Fig. 5.

SAG protects against neurotoxic effects of prednisolone. (A) Scheme for administration of vehicle, prednisolone, or prednisolone + SAG according to “daily (P0-P7)” or “acute (P7 only)” schedule and histological analysis at P7 or P21. (B to F) Immunocytochemistry of the mitotic marker pH3, apoptosis marker cleaved caspase 3 (Casp3), CGNP markers Zic1 and Pax6, and Purkinje cell marker calbindin (Calb) at P7 and P21. (C) At P7, daily SAG treatment prevented the significant antiproliferative (prednisolone versus prednisolone + SAG: P < 0.02, ANOVA with Tukey’s post hoc, n = 3) and (E) acute SAG treatment proapoptotic (prednisolone versus prednisolone + SAG: P < 0.003, ANOVA with Tukey’s post hoc, n = 3) effects of prednisolone on neonatal CGNPs of the EGL. The prednisolone group is significantly different from all other groups (vehicle, prednisolone + SAG, and SAG).

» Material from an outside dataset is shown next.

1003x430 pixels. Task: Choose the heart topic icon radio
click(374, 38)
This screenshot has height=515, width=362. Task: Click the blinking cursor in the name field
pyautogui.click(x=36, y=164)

Only the P values of the Tukey’s post hoc test between the prednisolone and the prednisolone + SAG groups are given. (F and G) Significant reduction in the volume of the IGL at P21 induced by prednisolone treatment (P < 0.02, ANOVA with Tukey’s post hoc, n = 3), which was prevented by SAG. Images of lobe VII of the cerebellum shown in (F) are representative of the results in all lobes of the cerebellum. Asterisks indicate significant changes with the Tukey’s post hoc test. Scale bars, 100 μm [(B) and (D)] and 300 μm (F).